Democrats’ green agenda could gift Midwest to Trump
Analysis
Donald Trump speaks at an automotive parts manufacturer in Michigan last year. Getty
By Joel Kotkin, UnHerd – August 27, 2024
The Midwest will decide who wins the White House in November. Much has been written about Kamala Harris’s not-so-subtle appeal to Michigan’s Muslim voters, and her choice of Tim Walz as running mate rounds the ticket out with a Minnesota governor who once praised an extremist Muslim cleric as a “master teacher”.
But away from the cheap tactics of identity politics — which will only fly with so many Midwesterners — Harris and Walz may have more trouble convincing the region of their environmental and industrial policies.
Over the last few months, the drive towards an all-electric auto industry has crashed against technological and economic realities.
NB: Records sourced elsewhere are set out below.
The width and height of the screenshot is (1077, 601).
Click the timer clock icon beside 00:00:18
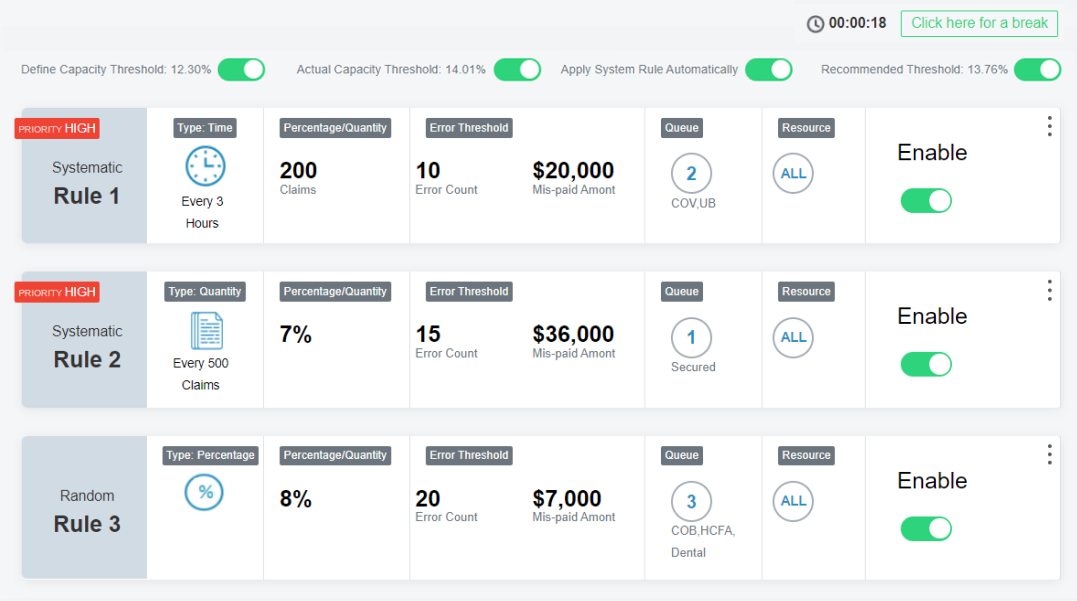(815, 24)
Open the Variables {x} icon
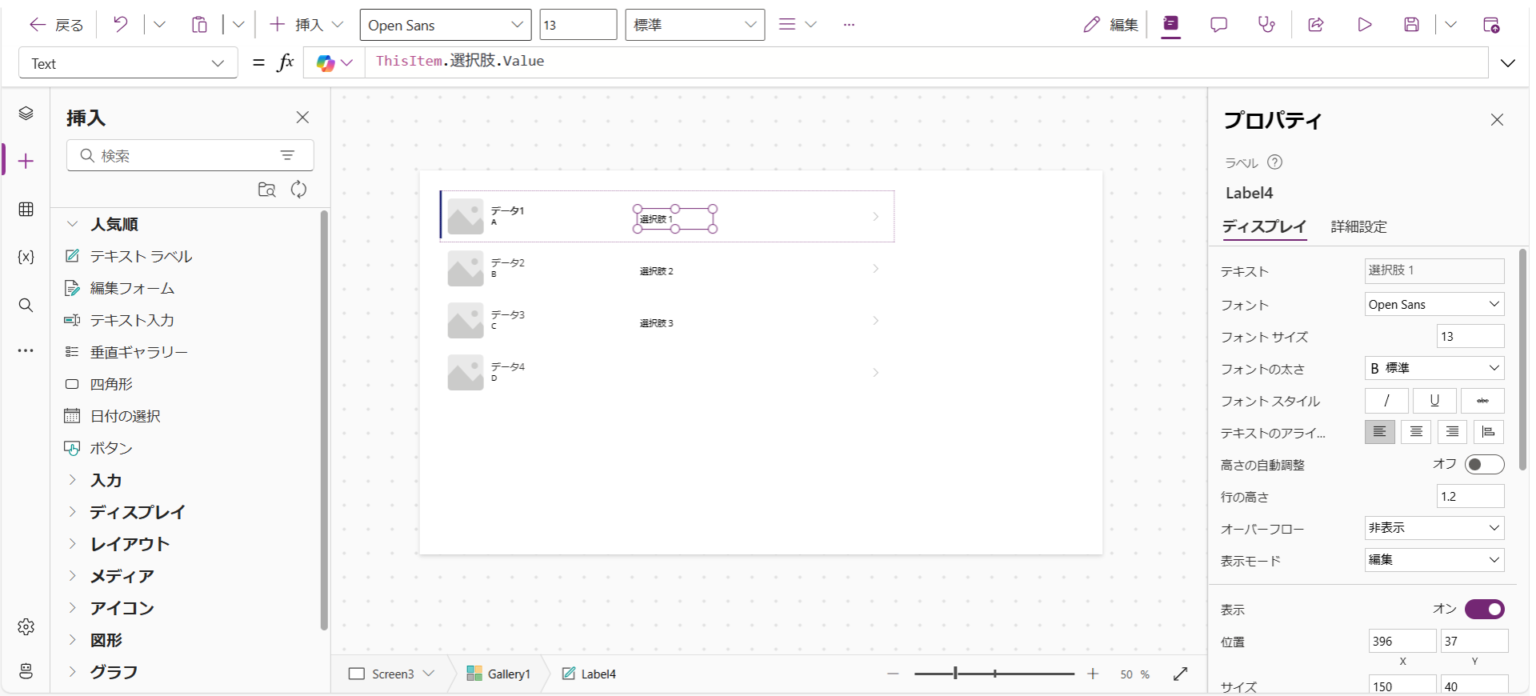The width and height of the screenshot is (1536, 696). coord(26,257)
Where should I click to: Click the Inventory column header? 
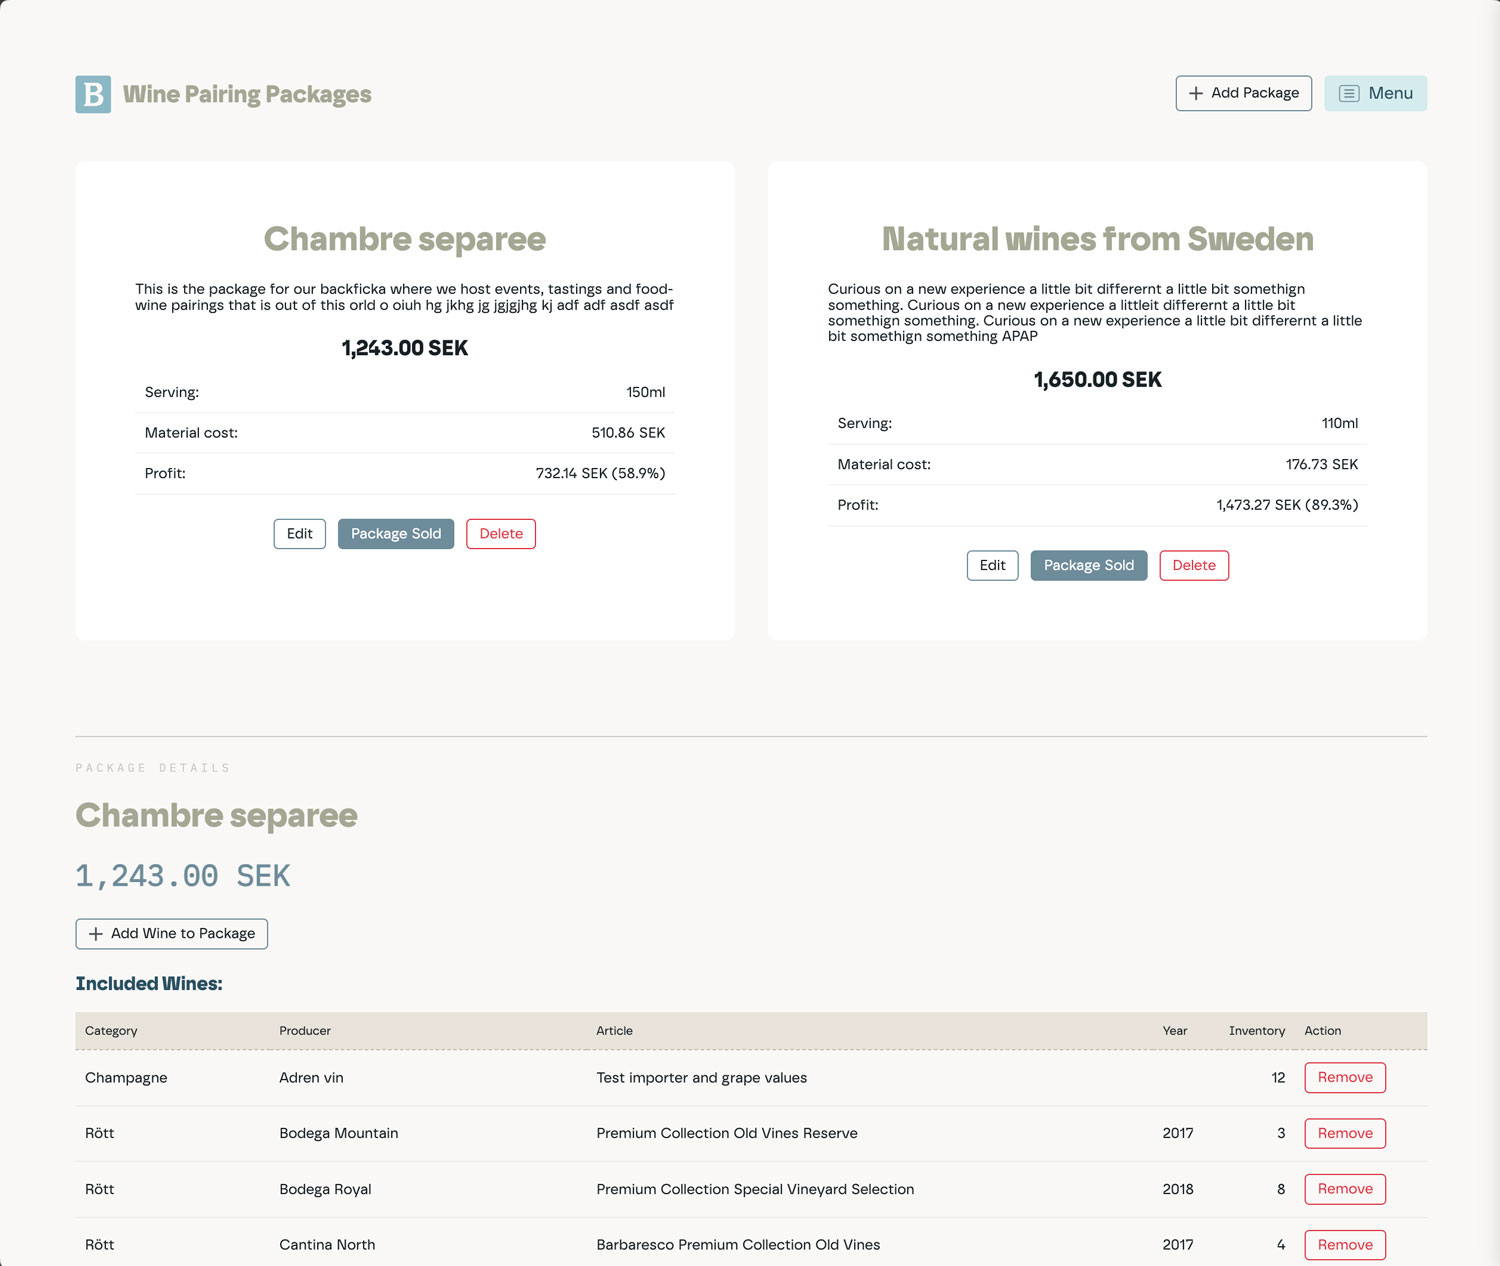coord(1256,1031)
Electric vehicle mandates, which demand that EVs constitute roughly 70% of all car sales by 2032 (up from 7% today) are extremely ambitious.
Harris, like the Biden administration of which she is an integral part, has been doggedly in favour of these mandates. But now companies such as Ford, Stellantis and Volkswagen have begun to lay off workers or delay new plants due to the weak market. Ford has already cancelled plans to build an all-electric SUV, while Volkswagen has decided not to expand six battery plants in North America and Europe.
These developments, which will no doubt hurt the pockets of Midwesterners, could in turn damage the Democrats. Michigan alone boasts half a million auto workers, with Ohio and Indiana not far behind. The auto industry is also critical to manufacturing everything from steel to machine tools. If car factories disappear, so does much of the industrial infrastructure which supports them. Although Donald Trump is leading in Ohio and was ahead in the most recent polling data from Indiana — which was published before Biden dropped out — some of the strongest concentrations of industrial jobs are found in Wisconsin, a key swing state. Indeed, the Milwaukee area has a higher percentage of jobs in manufacturing than Detroit.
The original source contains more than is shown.